How long have you been selling in SoHo?
It's been going on four years, I reckon.

How did you start selling on the street?
I was first here in the in '80s, just skateboarding around, throwing blueprints on the ground, and getting chased away by the cops. So, I set up [a vendor stand] outside of Madison Square Garden at a Dead show for five days straight and killed it, made like $1000 a day selling $5 posters.

I failed out of art school, and I realized I was not cut out for employment, so I became my own boss, and just sold my art wherever I went.

What's the community atmosphere like in SoHo?
People come and go sometimes, but there are a lot of people, even those that don't sell their work, that hang out because their friends are out here. For the most part, even the locals here appreciate that the artists keep this place from becoming a strip mall. We're local manufacturers.

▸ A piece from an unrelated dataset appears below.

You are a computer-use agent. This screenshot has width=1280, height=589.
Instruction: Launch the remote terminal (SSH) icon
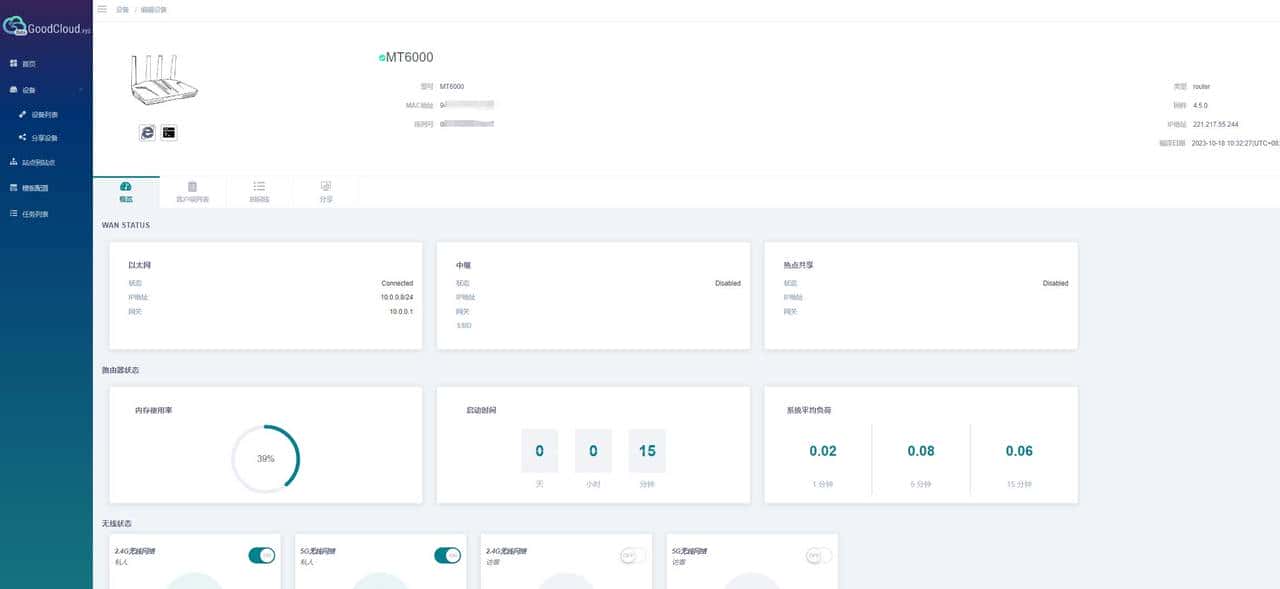pos(169,132)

Sometimes there will be an anti-artist shop that moves in and doesn't get that half the people are here for the art, but for the most part people are cool about the art here. I've never seen anything else like it anywhere else in the world. We're completely embraced, we know each other, and we watch each others' backs.

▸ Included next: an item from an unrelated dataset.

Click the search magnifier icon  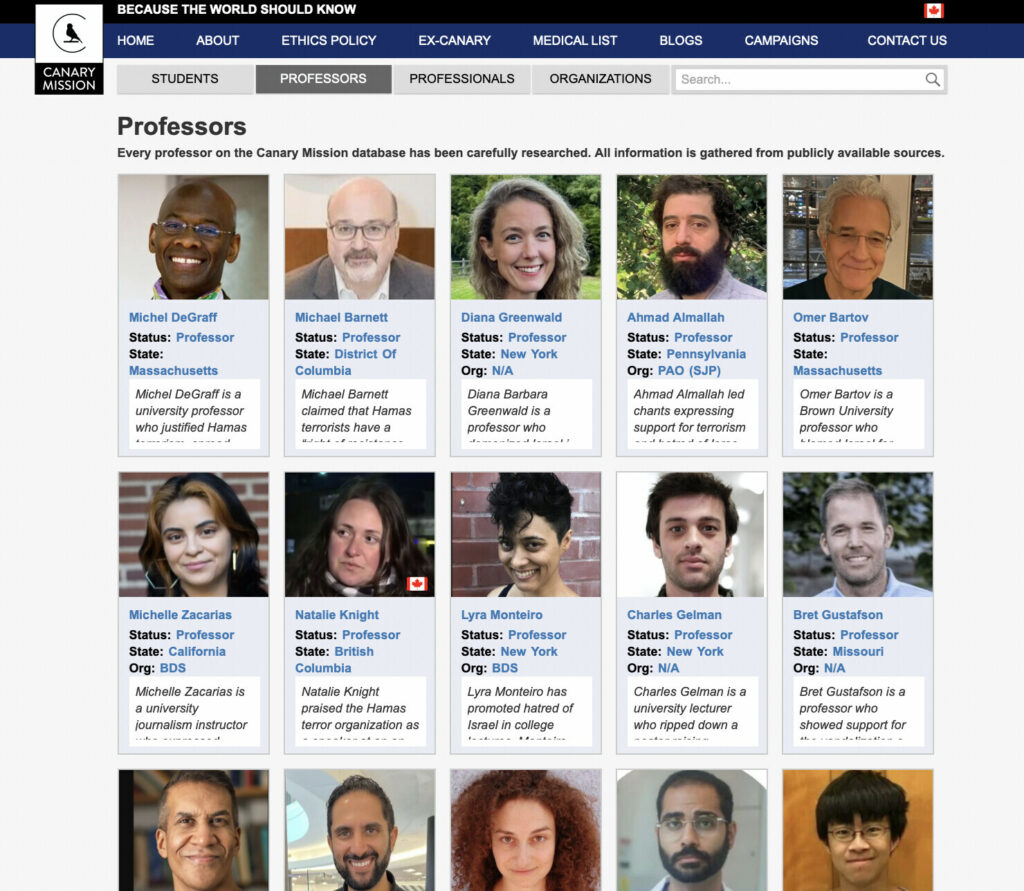[933, 80]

Being surrounded by so many galleries, do you feel like your work caters to a different audience?
Galleries are pretty irrelevant. They're basically selling commodified art that is 40 years old. It's stuff that isn't relevant to today and now in a lot of cases. They're a part of the equation, so I don't want to diss them, because the people are coming to see art in those galleries might not see something there but then they see something on the street.

Sometimes I think it would be nice to have my work in a gallery and be sustainable so that I could spend more time making art rather than selling it, you know, but then there's something in the selling of it that keeps it fresh for me.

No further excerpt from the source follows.